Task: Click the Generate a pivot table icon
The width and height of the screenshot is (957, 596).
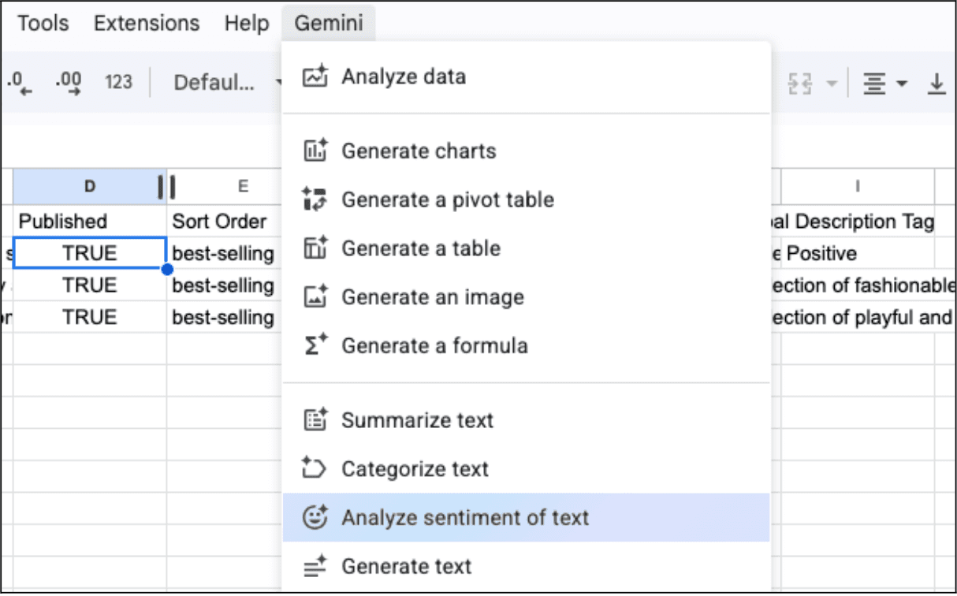Action: (313, 199)
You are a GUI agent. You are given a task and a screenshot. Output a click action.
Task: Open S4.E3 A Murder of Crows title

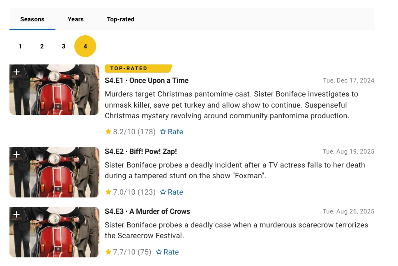pos(147,211)
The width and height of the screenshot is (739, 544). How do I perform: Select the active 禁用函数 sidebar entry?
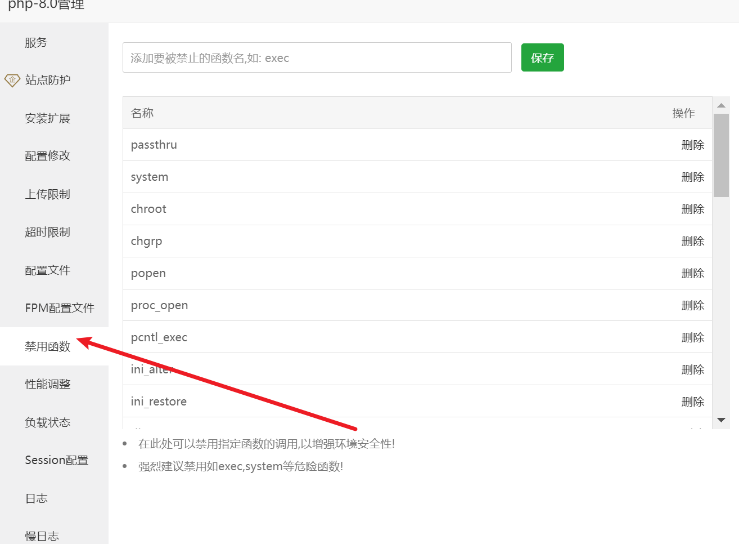pyautogui.click(x=47, y=346)
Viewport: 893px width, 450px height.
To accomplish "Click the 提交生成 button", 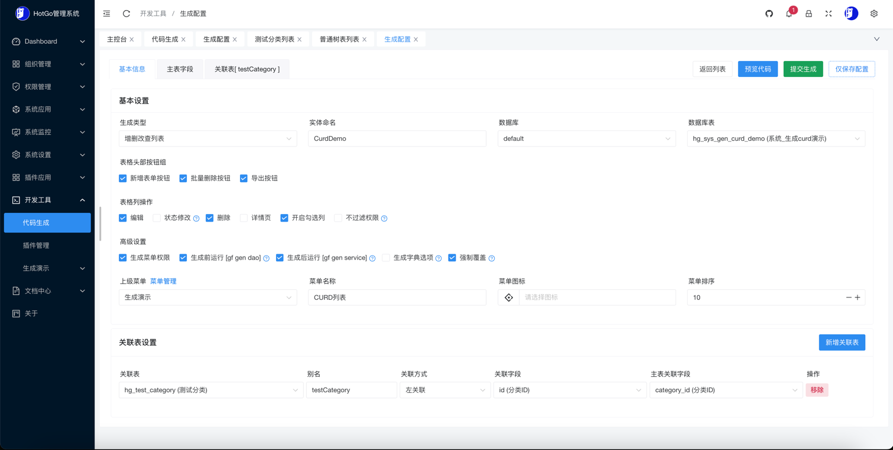I will (x=803, y=69).
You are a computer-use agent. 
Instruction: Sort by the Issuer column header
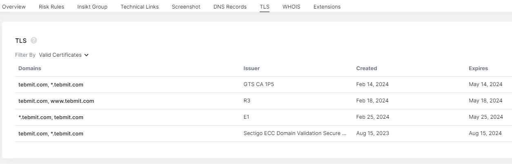point(252,69)
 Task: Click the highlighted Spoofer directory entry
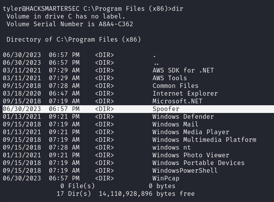tap(166, 109)
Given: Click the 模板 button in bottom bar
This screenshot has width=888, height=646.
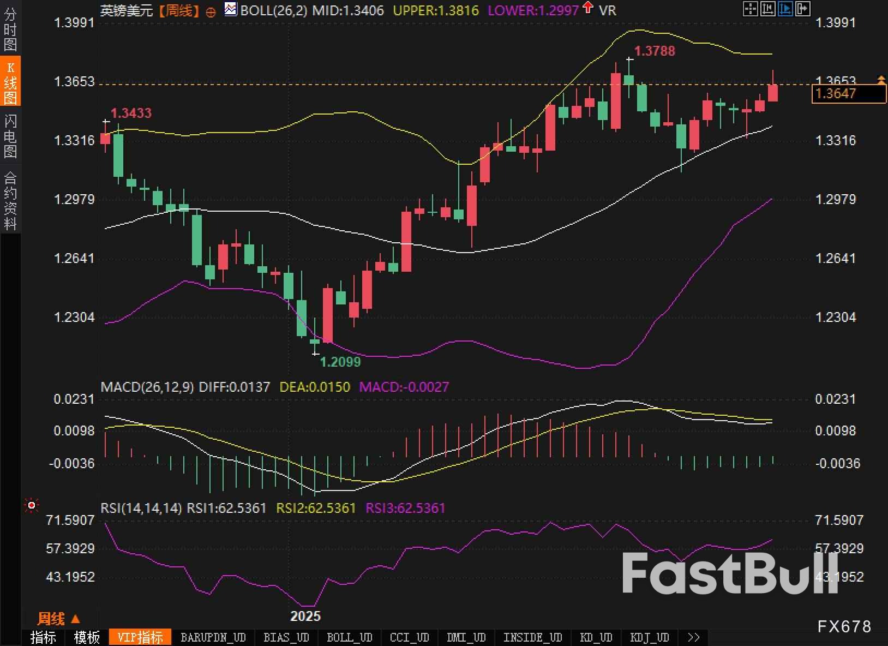Looking at the screenshot, I should point(87,637).
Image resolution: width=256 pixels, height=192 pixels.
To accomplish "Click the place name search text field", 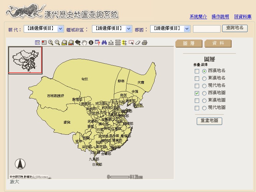I will pos(206,29).
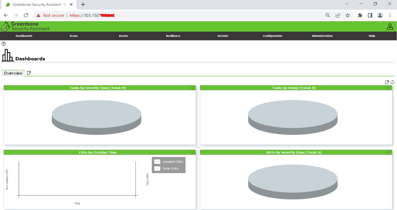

[Set exercise] Rewrite the records from the line with "Given: Click the 模板 button in bottom bar" to the line with "Looking at the", changing "bottom bar" to "footer" and keeping everything else the same. Omit the pictures.

[Exercise answer]
Given: Click the 模板 button in footer
This screenshot has width=888, height=646.
Looking at the screenshot, I should point(87,637).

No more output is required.